— Dataset entries —
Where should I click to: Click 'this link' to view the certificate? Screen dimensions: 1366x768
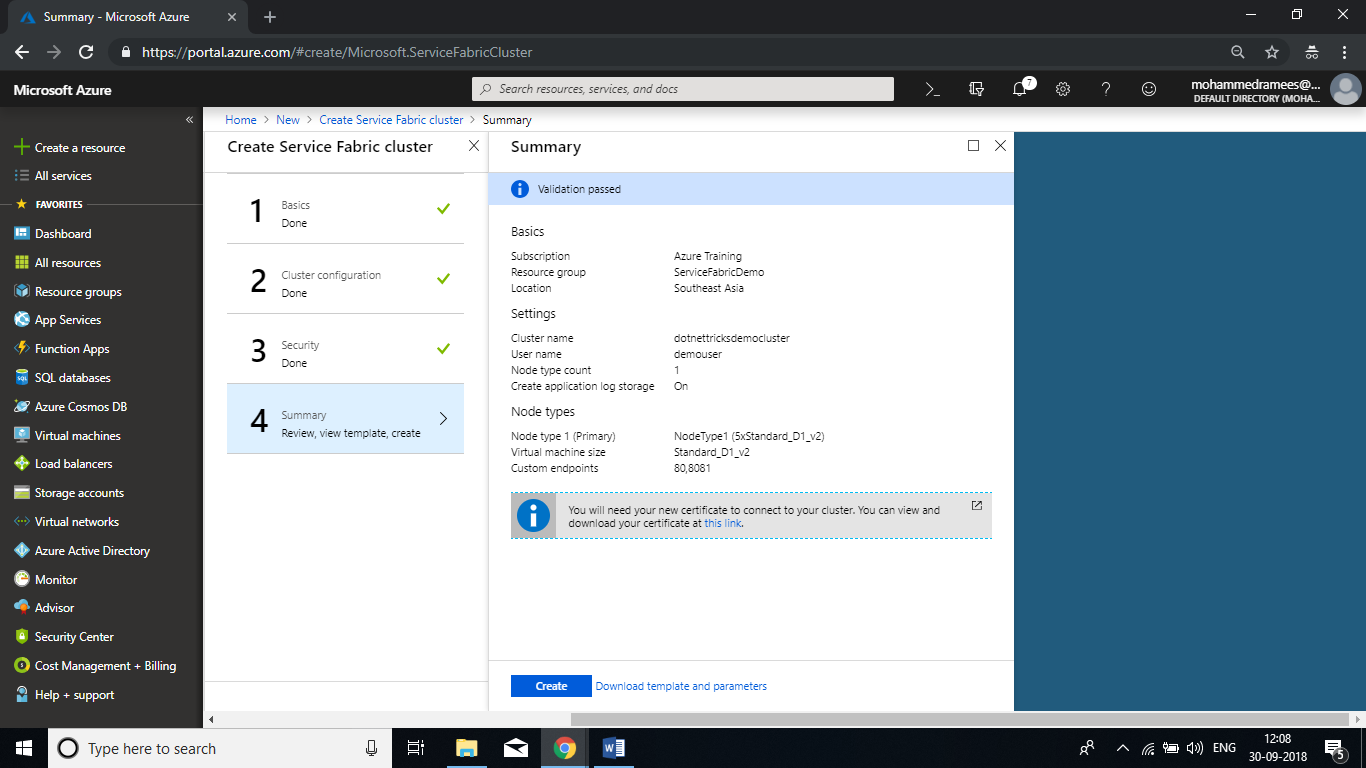click(722, 523)
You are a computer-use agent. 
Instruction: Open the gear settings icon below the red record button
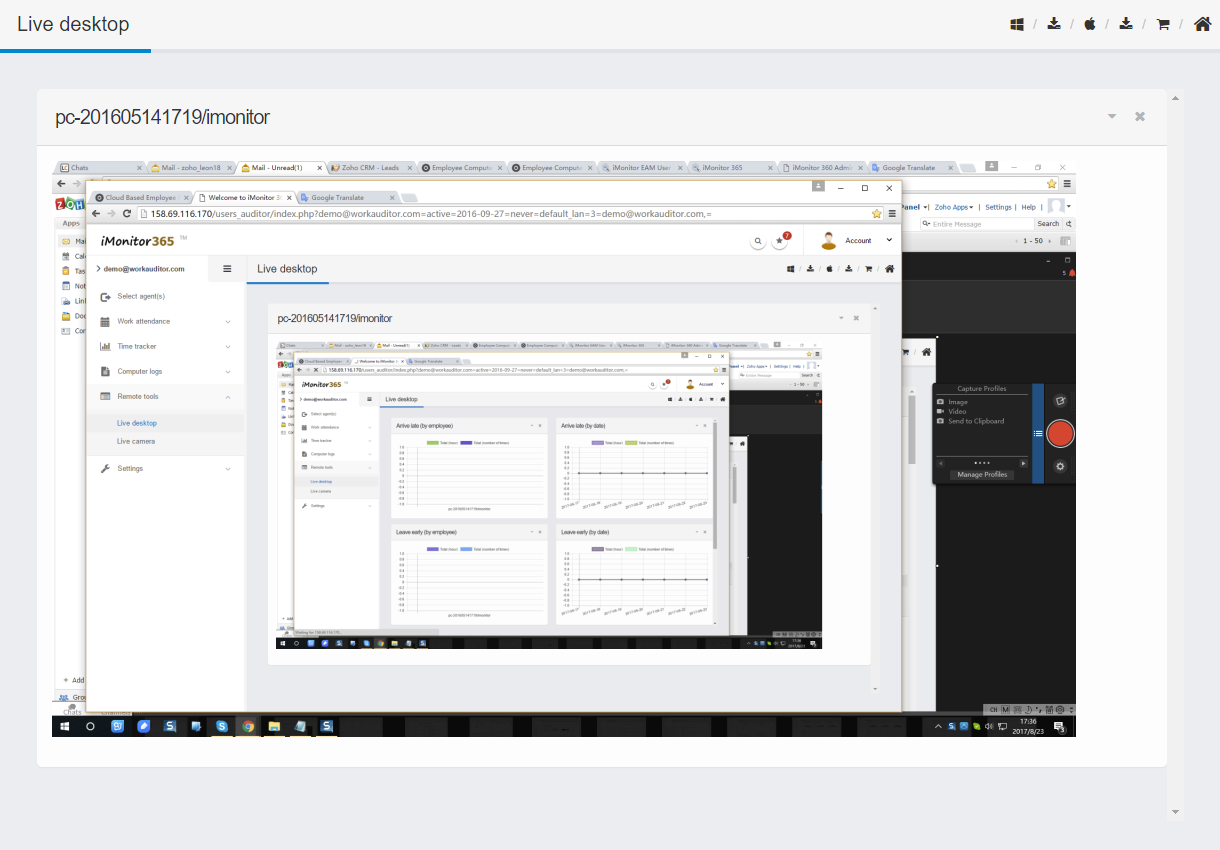pos(1060,466)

— Exercise aim —
All lines from the line with "You are a computer-use agent." through the final line of the listing are to be printed exactly, both ends included; the pictures are not.

— Result —
You are a computer-use agent. 
Instruction: Open the gear settings icon below the red record button
pos(1060,466)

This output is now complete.